Records from a data source:

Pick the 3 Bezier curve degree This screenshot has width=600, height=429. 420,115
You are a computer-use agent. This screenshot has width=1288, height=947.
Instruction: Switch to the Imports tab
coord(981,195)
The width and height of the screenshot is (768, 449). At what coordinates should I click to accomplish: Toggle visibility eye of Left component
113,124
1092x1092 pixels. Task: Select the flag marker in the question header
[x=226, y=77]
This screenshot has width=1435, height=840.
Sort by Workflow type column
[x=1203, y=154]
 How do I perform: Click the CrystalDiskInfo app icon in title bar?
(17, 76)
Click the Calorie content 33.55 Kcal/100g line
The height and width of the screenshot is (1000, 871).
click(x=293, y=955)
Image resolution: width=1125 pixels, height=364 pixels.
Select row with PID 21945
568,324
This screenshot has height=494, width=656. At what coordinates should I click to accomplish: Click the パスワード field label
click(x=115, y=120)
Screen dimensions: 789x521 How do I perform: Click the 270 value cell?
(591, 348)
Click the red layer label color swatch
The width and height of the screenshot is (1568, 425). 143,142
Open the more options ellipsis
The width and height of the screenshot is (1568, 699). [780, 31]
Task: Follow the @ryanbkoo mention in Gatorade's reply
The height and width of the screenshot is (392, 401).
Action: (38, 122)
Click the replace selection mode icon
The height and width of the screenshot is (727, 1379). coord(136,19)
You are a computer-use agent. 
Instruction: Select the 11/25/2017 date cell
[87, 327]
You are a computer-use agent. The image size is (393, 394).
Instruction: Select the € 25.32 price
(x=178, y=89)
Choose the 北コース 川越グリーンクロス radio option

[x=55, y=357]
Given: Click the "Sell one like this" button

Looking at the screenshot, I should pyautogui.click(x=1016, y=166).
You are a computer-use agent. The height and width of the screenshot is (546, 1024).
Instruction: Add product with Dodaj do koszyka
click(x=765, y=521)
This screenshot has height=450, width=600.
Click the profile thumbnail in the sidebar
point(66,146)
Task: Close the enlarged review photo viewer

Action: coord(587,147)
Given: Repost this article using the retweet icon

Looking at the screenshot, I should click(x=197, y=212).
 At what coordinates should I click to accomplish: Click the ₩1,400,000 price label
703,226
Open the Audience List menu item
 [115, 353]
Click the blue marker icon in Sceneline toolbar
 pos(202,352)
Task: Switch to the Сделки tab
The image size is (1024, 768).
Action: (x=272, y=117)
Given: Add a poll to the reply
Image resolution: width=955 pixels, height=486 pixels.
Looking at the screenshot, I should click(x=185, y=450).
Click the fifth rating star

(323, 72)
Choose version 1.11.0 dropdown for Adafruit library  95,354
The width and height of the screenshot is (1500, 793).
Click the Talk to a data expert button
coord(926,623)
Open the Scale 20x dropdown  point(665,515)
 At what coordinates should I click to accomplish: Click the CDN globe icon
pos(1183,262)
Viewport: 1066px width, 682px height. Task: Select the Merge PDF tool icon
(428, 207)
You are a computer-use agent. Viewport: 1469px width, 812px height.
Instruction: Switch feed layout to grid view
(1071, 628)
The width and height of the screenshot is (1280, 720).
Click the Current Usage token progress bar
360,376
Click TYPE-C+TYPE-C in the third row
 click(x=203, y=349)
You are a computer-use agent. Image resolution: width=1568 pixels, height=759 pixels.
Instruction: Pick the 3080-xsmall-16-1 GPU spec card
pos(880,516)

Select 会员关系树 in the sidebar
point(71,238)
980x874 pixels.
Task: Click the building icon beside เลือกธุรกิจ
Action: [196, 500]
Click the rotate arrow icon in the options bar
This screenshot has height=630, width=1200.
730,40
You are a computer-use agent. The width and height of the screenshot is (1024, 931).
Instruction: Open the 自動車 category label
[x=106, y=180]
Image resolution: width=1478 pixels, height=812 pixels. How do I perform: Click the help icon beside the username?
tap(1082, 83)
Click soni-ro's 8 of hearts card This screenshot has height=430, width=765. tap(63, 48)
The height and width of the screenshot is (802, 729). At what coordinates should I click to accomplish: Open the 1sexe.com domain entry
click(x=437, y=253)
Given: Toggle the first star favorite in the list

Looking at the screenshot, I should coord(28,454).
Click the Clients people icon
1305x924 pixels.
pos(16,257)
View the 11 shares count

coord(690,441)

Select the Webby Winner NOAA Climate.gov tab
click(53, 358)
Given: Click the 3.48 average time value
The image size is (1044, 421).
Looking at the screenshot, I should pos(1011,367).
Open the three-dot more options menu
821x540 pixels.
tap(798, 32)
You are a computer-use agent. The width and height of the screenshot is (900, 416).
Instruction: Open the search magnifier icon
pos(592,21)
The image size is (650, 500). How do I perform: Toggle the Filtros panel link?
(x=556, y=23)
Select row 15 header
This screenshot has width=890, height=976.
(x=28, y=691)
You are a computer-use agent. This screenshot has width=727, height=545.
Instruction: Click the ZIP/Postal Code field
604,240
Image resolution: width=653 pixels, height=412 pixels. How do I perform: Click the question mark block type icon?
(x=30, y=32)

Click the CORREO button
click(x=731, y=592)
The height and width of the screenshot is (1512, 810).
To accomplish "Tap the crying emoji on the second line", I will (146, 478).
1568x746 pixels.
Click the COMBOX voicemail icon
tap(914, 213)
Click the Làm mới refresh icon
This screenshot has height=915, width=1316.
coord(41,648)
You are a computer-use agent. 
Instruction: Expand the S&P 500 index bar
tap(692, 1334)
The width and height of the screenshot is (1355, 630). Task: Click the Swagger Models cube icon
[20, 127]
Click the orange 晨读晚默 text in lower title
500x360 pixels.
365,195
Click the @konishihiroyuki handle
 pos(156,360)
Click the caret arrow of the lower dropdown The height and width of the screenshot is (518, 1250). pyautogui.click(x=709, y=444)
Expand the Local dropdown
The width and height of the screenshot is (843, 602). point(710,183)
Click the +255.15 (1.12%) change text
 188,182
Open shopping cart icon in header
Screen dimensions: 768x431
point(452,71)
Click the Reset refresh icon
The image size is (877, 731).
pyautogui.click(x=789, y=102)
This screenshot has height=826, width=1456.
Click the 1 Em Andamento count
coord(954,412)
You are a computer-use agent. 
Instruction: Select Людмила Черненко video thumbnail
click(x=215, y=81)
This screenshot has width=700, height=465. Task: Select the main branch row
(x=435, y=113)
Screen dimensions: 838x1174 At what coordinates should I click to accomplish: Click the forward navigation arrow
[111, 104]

Assigned task: After reading the data above, return it verbatim in full.

Problem solution:
Pick the 3 Bezier curve degree This screenshot has width=600, height=429. 420,115
You are a computer-use agent. This screenshot has width=1288, height=947.
Instruction: Switch to the Imports tab
coord(981,195)
The width and height of the screenshot is (768, 449). At what coordinates should I click to accomplish: Toggle visibility eye of Left component
113,124
1092x1092 pixels. Task: Select the flag marker in the question header
[x=226, y=77]
This screenshot has width=1435, height=840.
Sort by Workflow type column
[x=1203, y=154]
 How do I perform: Click the CrystalDiskInfo app icon in title bar?
(17, 76)
Click the Calorie content 33.55 Kcal/100g line
The height and width of the screenshot is (1000, 871).
click(x=293, y=955)
Image resolution: width=1125 pixels, height=364 pixels.
Select row with PID 21945
568,324
This screenshot has height=494, width=656. At what coordinates should I click to accomplish: Click the パスワード field label
click(x=115, y=120)
Screen dimensions: 789x521 How do I perform: Click the 270 value cell?
(591, 348)
Click the red layer label color swatch
The width and height of the screenshot is (1568, 425). 143,142
Open the more options ellipsis
The width and height of the screenshot is (1568, 699). [780, 31]
Task: Follow the @ryanbkoo mention in Gatorade's reply
The height and width of the screenshot is (392, 401).
Action: (38, 122)
Click the replace selection mode icon
The height and width of the screenshot is (727, 1379). coord(136,19)
You are a computer-use agent. 
Instruction: Select the 11/25/2017 date cell
[87, 327]
You are a computer-use agent. The image size is (393, 394).
Instruction: Select the € 25.32 price
(x=178, y=89)
Choose the 北コース 川越グリーンクロス radio option

[x=55, y=357]
Given: Click the "Sell one like this" button

Looking at the screenshot, I should pyautogui.click(x=1016, y=166).
You are a computer-use agent. The height and width of the screenshot is (546, 1024).
Instruction: Add product with Dodaj do koszyka
click(x=765, y=521)
This screenshot has height=450, width=600.
Click the profile thumbnail in the sidebar
point(66,146)
Task: Close the enlarged review photo viewer

Action: coord(587,147)
Given: Repost this article using the retweet icon

Looking at the screenshot, I should click(x=197, y=212).
 At what coordinates should I click to accomplish: Click the ₩1,400,000 price label
703,226
Open the Audience List menu item
 [115, 353]
Click the blue marker icon in Sceneline toolbar
 pos(202,352)
Task: Switch to the Сделки tab
The image size is (1024, 768).
Action: (x=272, y=117)
Given: Add a poll to the reply
Image resolution: width=955 pixels, height=486 pixels.
Looking at the screenshot, I should click(x=185, y=450).
Click the fifth rating star

(323, 72)
Choose version 1.11.0 dropdown for Adafruit library  95,354
The width and height of the screenshot is (1500, 793).
Click the Talk to a data expert button
coord(926,623)
Open the Scale 20x dropdown  point(665,515)
 At what coordinates should I click to accomplish: Click the CDN globe icon
pos(1183,262)
Viewport: 1066px width, 682px height. Task: Select the Merge PDF tool icon
(428, 207)
You are a computer-use agent. Viewport: 1469px width, 812px height.
Instruction: Switch feed layout to grid view
(1071, 628)
The width and height of the screenshot is (1280, 720).
Click the Current Usage token progress bar
360,376
Click TYPE-C+TYPE-C in the third row
 click(x=203, y=349)
You are a computer-use agent. Image resolution: width=1568 pixels, height=759 pixels.
Instruction: Pick the 3080-xsmall-16-1 GPU spec card
pos(880,516)

Select 会员关系树 in the sidebar
point(71,238)
980x874 pixels.
Task: Click the building icon beside เลือกธุรกิจ
Action: [196, 500]
Click the rotate arrow icon in the options bar
This screenshot has height=630, width=1200.
730,40
You are a computer-use agent. The width and height of the screenshot is (1024, 931).
Instruction: Open the 自動車 category label
[x=106, y=180]
Image resolution: width=1478 pixels, height=812 pixels. How do I perform: Click the help icon beside the username?
tap(1082, 83)
Click soni-ro's 8 of hearts card This screenshot has height=430, width=765. tap(63, 48)
The height and width of the screenshot is (802, 729). At what coordinates should I click to accomplish: Open the 1sexe.com domain entry
click(x=437, y=253)
Given: Toggle the first star favorite in the list

Looking at the screenshot, I should coord(28,454).
Click the Clients people icon
1305x924 pixels.
pos(16,257)
View the 11 shares count

coord(690,441)

Select the Webby Winner NOAA Climate.gov tab
click(53, 358)
Given: Click the 3.48 average time value
The image size is (1044, 421).
Looking at the screenshot, I should pos(1011,367).
Open the three-dot more options menu
821x540 pixels.
tap(798, 32)
You are a computer-use agent. The width and height of the screenshot is (900, 416).
Instruction: Open the search magnifier icon
pos(592,21)
The image size is (650, 500). How do I perform: Toggle the Filtros panel link?
(x=556, y=23)
Select row 15 header
This screenshot has width=890, height=976.
(x=28, y=691)
You are a computer-use agent. This screenshot has width=727, height=545.
Instruction: Click the ZIP/Postal Code field
604,240
Image resolution: width=653 pixels, height=412 pixels. How do I perform: Click the question mark block type icon?
(x=30, y=32)

Click the CORREO button
click(x=731, y=592)
The height and width of the screenshot is (1512, 810).
To accomplish "Tap the crying emoji on the second line", I will (146, 478).
1568x746 pixels.
Click the COMBOX voicemail icon
tap(914, 213)
Click the Làm mới refresh icon
This screenshot has height=915, width=1316.
coord(41,648)
You are a computer-use agent. 
Instruction: Expand the S&P 500 index bar
tap(692, 1334)
The width and height of the screenshot is (1355, 630). Task: Click the Swagger Models cube icon
[20, 127]
Click the orange 晨读晚默 text in lower title
500x360 pixels.
365,195
Click the @konishihiroyuki handle
 pos(156,360)
Click the caret arrow of the lower dropdown The height and width of the screenshot is (518, 1250). pyautogui.click(x=709, y=444)
Expand the Local dropdown
The width and height of the screenshot is (843, 602). point(710,183)
Click the +255.15 (1.12%) change text
 188,182
Open shopping cart icon in header
Screen dimensions: 768x431
point(452,71)
Click the Reset refresh icon
The image size is (877, 731).
pyautogui.click(x=789, y=102)
This screenshot has height=826, width=1456.
Click the 1 Em Andamento count
coord(954,412)
You are a computer-use agent. 
Instruction: Select Людмила Черненко video thumbnail
click(x=215, y=81)
This screenshot has width=700, height=465. Task: Select the main branch row
(x=435, y=113)
Screen dimensions: 838x1174 At what coordinates should I click to accomplish: Click the forward navigation arrow
[111, 104]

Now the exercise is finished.